The Irish Republican Army (IRA) kills twenty-three-year-old Royal Irish Constabulary (RIC) District Inspector Phillip O’Sullivan in Dublin on December 17, 1920, while he is walking with his fiancée. O’Sullivan is from County Cork.

O’Sullivan is the son of Florence O’Sullivan and Margaret Aloysius O’Sullivan (née Barry) of Denis Quay, Kinsale, County Cork, who were married in Wicklow, County Wicklow in 1895. His father is a solicitor, practising in Kinsale.

O’Sullivan joins the Royal Naval Volunteer Reserve and is commissioned as a Temporary Lieutenant on June 8, 1918. He is sent for training to HMS Hermione, an Astraea-class cruiser, from where he is sent on August 22, 1918, to “Our Allies,” the mother ship for motor launches. He later serves on Motor Launches 386 and 530. While serving on a motor launch in the Mediterranean Sea, he is awarded the Military Cross for bravery during the Second Battle of Durazzo on October 2-3, 1918. He is demobilised on July 8, 1919, with the rank of Lieutenant, but this is later reversed as he had not yet reached the minimum age of 22.

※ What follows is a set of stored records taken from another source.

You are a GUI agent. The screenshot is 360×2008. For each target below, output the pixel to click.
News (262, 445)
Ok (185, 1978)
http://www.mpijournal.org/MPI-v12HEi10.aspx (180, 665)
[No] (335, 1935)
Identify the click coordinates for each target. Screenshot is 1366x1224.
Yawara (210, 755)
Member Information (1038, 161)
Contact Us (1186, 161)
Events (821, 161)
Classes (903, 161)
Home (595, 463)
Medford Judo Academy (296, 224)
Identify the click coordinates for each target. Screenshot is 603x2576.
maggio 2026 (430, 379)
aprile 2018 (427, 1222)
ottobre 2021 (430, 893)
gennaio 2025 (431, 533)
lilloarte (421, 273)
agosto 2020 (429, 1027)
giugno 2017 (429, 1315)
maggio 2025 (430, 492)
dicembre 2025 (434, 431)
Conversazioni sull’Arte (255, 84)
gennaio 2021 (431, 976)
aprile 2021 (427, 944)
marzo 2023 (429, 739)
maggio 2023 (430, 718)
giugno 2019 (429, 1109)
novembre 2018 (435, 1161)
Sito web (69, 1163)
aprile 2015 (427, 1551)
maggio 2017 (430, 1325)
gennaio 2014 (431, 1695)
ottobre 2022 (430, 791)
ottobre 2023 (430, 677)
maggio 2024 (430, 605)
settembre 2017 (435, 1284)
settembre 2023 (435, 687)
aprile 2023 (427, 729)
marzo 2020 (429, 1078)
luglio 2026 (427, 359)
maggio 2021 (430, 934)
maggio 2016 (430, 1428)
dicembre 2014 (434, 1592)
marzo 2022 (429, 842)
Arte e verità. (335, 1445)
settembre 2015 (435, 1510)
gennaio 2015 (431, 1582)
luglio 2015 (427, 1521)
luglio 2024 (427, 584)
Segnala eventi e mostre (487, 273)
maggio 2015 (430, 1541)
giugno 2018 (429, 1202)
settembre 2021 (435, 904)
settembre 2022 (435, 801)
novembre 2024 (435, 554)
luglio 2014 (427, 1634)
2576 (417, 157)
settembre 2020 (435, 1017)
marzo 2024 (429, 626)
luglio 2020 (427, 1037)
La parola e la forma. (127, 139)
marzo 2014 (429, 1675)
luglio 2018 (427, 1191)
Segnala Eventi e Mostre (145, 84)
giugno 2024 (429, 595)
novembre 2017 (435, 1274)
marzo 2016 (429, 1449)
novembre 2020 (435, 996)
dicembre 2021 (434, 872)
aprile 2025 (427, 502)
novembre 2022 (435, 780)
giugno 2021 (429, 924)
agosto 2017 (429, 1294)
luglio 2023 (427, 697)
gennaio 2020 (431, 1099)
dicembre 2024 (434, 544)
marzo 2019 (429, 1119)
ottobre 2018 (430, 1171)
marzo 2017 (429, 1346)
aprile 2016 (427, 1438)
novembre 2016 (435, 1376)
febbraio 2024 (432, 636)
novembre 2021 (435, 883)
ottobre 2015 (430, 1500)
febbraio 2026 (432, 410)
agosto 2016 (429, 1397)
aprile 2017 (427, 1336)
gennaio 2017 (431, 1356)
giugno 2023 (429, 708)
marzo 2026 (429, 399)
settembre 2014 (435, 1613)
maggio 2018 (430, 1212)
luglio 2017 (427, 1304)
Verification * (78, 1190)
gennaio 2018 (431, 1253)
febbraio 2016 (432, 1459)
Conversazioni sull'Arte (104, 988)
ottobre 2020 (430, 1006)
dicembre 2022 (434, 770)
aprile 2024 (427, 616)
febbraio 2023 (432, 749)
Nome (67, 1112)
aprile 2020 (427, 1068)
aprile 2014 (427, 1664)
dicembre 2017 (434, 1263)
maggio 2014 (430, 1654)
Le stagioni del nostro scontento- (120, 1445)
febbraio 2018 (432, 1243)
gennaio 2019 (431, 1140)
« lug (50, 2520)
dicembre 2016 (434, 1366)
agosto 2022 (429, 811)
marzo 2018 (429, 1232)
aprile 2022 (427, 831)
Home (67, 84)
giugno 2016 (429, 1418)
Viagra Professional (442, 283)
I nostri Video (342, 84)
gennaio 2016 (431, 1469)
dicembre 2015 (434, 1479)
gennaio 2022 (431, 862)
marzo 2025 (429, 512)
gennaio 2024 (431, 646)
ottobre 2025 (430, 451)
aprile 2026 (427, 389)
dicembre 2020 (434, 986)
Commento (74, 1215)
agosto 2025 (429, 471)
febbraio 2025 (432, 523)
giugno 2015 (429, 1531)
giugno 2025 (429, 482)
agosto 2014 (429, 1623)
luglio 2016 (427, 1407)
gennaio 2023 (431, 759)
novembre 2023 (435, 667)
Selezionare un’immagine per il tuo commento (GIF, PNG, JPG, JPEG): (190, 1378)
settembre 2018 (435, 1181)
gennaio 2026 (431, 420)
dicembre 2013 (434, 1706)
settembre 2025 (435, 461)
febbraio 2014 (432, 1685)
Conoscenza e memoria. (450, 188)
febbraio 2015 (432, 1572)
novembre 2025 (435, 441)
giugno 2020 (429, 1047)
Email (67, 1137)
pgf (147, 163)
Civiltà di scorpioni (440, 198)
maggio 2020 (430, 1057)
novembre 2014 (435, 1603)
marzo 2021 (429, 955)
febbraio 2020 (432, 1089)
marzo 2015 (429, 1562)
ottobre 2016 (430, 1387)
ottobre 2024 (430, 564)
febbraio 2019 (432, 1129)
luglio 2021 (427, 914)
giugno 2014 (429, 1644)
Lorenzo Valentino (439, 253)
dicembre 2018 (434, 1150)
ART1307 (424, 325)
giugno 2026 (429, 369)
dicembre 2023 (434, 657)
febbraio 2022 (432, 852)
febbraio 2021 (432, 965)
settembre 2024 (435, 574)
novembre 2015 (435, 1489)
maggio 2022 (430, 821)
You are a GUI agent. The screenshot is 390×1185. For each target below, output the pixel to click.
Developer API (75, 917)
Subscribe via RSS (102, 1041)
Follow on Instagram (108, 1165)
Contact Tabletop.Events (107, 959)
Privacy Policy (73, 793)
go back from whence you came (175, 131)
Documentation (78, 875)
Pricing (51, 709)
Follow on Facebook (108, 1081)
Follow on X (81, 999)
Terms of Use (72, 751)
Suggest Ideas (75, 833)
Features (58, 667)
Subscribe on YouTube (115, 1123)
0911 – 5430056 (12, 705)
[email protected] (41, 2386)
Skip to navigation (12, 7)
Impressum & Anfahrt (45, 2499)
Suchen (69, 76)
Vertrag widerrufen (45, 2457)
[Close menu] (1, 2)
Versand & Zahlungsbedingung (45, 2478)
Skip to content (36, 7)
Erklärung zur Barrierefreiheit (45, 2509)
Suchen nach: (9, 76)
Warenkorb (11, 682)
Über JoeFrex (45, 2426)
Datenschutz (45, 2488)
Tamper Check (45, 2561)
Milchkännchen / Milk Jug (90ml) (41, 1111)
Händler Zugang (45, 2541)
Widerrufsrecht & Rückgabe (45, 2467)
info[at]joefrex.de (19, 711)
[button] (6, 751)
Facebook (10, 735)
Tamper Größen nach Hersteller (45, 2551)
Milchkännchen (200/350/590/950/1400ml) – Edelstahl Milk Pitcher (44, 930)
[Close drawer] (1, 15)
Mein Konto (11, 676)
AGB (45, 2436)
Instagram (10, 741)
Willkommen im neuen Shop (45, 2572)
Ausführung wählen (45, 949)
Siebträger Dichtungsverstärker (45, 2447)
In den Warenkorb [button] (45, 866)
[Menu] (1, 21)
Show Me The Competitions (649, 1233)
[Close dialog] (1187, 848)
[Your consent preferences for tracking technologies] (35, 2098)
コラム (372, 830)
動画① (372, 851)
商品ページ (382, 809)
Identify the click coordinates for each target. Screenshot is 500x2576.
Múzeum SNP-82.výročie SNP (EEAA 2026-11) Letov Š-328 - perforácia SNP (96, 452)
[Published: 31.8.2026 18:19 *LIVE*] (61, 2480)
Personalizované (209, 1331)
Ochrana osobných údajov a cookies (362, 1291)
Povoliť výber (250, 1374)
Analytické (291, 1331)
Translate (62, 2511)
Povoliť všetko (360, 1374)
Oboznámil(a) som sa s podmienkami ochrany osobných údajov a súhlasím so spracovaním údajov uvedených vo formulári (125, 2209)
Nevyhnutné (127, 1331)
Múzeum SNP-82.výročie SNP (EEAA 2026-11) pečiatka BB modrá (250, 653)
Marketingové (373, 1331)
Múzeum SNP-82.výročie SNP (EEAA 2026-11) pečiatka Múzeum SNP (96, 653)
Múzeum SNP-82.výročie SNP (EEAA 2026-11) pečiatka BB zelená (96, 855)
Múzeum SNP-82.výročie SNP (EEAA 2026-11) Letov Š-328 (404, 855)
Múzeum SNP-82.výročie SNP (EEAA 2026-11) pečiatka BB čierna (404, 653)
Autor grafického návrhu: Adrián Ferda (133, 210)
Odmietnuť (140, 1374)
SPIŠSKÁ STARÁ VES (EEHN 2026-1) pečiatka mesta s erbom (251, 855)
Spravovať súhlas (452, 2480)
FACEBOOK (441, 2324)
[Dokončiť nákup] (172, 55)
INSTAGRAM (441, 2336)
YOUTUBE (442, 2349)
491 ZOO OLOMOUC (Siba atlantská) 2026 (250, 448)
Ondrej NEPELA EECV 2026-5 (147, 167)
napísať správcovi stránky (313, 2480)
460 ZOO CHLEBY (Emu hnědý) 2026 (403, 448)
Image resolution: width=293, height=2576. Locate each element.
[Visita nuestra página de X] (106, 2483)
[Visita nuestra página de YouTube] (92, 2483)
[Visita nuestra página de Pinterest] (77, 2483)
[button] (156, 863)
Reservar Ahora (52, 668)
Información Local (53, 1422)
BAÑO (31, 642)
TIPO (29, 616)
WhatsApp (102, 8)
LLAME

O’Sullivan then qualifies as a solicitor and subsequently joins the Royal Irish Constabulary on July 24, 1920. He is appointed a District Inspector on October 1, 1920.

O’Sullivan is engaged to a Miss Moore, and he meets her near the General Post Office (GPO) on O’Connell Street in Dublin on December 17, 1920. They are walking down Henry Street when he is assassinated by a group of four men. One man shoots him in the head, but Miss Moore manages to grab the revolver from him. A second man shoots him as he lay on the ground. He dies one hour later in nearby Jervis Street Hospital. The cause of death is listed as shock and haemorrhage resulting from bullet wounds. His body is identified by his father. He is buried in the grave of his grandfather.

O’Sullivan had been identified by Ned Kelliher, possibly also from Kinsale, who had trailed him for a week. He points out O’Sullivan to members of Michael Collins‘s Squad, one of whom is Joe Byrne. Miss Moore states that she had been warned some time previously that O’Sullivan was “one of the Black and Tans” and she should have nothing to do with him. She had dismissed the threat.

O’Sullivan’s death is registered on January 7, 1921, on foot of a certificate received from a Military Court of Inquiry, following an inquest held on December 18, 1920.

The assassination is recorded by Joe Byrne in Witness Statement No. 461 to the Bureau of Military History, dated December 16, 1950. “I remember an evening in December 1920, when I was instructed, with others to proceed to Henry Street to assist in the shooting of D.I. O’Sullivan. About four of us comprised the party. A couple of us were detailed not to take part in the actual shooting but to cover off the men who were to do the job. I saw the D.I. being shot by a member of the Squad and when the shooting was over, we returned to Morelands.” Morelands is a shop on Abbey Street, Dublin, used as a base by The Squad.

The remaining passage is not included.